Selbstverständlich kann man die sängerischen Leistungen nicht immer an denen eines grossen Hauses messen, aber die Darstellerinnen und Darsteller in Luzern schlagen sich beachtlich. Da ist in erster Linie Gregor Dalal in der Titelpartie zu nennen, ein Vollblut-Falstaff mit der richtigen Portion Selbstironie. Seine beiden Angebeteten sind Mechthild Bach (Alice) mit wunderbar aufblühendem Sopran und unglaublich intensivem Spiel und die attraktive, tragische Figur von Meg Page, dargestellt von Olga Privalova. Die Botin, Mrs. Quickly ist bei der attraktiven Mezzosopranistin Annerose Hummel bestens aufgehoben, kein Wunder, dass sich Falstaff am Ende eher ihr zuwendet! Den krankhaft eifersüchtigen Gatten Ford gibt Tobias Hächler mit wunderbar kernigem Bariton und einer atemberaubenden Darstellungkunst. Der Mann wird noch von sich hören lassen! Sumi Kittelberger singt die Nannetta mit zauberhaft sauberer Intonation, herrlich! Ihr Geliebter Fenton war an diesem Abend Tomasz Zagorski, der kurzfristig einspringen musste und sich beachtlich gut in das quirlige Geschehen einfügte. Das Dienerpaar Bardolfo (umwerfend im Schottenröckchen Christoph Breitenmoser) und Pistola (ebenso überzeugend den vermeintlichen Brutalo spielend, Boris Petronje) und der sicher und gekonnt singende und spielende Dr.Cajus (Ferdinand von Plettenberg) rundeten das heftig applaudierte Ensemble würdig ab.

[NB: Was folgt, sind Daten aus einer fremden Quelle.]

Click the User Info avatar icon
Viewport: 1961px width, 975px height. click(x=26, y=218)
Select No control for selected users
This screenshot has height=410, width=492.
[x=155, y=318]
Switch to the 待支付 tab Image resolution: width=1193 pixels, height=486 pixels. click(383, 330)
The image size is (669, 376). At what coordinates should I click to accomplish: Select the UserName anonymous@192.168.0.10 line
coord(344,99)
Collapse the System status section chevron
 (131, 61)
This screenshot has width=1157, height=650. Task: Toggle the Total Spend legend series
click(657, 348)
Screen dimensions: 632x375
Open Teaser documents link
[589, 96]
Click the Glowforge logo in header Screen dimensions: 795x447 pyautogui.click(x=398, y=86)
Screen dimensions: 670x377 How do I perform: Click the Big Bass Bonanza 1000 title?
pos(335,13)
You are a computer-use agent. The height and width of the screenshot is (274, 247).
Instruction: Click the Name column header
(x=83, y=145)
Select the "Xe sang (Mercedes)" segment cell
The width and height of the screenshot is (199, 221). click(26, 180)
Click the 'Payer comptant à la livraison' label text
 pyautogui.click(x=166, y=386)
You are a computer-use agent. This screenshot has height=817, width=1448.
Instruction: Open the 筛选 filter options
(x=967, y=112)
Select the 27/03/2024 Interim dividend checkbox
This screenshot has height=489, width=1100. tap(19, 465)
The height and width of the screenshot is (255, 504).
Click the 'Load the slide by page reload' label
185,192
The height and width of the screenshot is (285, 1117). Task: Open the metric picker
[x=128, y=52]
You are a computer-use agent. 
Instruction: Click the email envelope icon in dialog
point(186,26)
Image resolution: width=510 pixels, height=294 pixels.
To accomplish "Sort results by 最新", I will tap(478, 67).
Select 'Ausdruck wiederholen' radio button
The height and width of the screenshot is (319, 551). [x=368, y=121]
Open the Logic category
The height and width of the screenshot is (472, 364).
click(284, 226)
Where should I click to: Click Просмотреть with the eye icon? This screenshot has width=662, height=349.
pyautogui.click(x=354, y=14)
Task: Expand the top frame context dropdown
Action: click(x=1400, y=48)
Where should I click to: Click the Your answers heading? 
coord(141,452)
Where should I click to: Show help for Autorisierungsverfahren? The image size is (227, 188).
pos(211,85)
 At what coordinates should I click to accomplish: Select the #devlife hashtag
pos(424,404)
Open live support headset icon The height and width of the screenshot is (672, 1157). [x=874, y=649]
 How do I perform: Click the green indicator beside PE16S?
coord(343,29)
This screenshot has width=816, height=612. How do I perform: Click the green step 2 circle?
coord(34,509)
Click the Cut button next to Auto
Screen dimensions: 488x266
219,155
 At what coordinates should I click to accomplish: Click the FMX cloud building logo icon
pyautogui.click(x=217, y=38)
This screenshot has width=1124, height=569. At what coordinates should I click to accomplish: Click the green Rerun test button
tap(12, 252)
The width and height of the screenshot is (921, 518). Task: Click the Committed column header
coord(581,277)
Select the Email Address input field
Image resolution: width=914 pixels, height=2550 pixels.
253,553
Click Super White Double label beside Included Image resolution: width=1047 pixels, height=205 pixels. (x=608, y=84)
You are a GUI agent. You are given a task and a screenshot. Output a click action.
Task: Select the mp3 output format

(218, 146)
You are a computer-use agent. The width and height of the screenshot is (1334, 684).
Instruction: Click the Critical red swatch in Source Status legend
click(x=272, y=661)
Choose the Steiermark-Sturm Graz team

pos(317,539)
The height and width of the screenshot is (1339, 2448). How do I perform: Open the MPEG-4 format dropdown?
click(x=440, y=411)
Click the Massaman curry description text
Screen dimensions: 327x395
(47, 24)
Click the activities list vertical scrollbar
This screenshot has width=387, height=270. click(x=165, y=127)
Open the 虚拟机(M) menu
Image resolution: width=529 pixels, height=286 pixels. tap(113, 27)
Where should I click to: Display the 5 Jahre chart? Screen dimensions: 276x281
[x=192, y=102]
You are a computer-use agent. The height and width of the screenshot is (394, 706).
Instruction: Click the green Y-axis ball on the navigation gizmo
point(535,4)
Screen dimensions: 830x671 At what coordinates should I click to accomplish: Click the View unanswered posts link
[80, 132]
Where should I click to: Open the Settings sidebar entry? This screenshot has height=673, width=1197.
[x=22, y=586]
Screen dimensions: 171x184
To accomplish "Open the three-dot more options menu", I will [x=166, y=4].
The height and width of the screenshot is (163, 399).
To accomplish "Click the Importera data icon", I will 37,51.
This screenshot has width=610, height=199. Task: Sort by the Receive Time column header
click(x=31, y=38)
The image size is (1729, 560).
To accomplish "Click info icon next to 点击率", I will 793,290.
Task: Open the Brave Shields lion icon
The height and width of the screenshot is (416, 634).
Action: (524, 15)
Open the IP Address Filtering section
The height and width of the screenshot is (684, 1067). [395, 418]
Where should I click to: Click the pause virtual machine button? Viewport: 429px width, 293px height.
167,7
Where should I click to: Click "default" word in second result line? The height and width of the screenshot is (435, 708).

Schade nur, dass das Dirigat des Nachdirigenten Rick Stengards etwas gar farblos und weich gespült war. Verdis kongeniale Partitur und die rasante Inszenierung hätten etwas mehr musikalische Kontur aus dem Orchestergraben durchaus vertragen.
Fazit:
Ein unterhaltsamer, anregender und umwerfend komischer Abend, ohne billigen Klamauk!
Musikalische Höhepunkte:
Ford: “É sogno o realtà?” (2.Akt)
Nannetta: “Sul fil d’un soffio etesio” (3. Akt)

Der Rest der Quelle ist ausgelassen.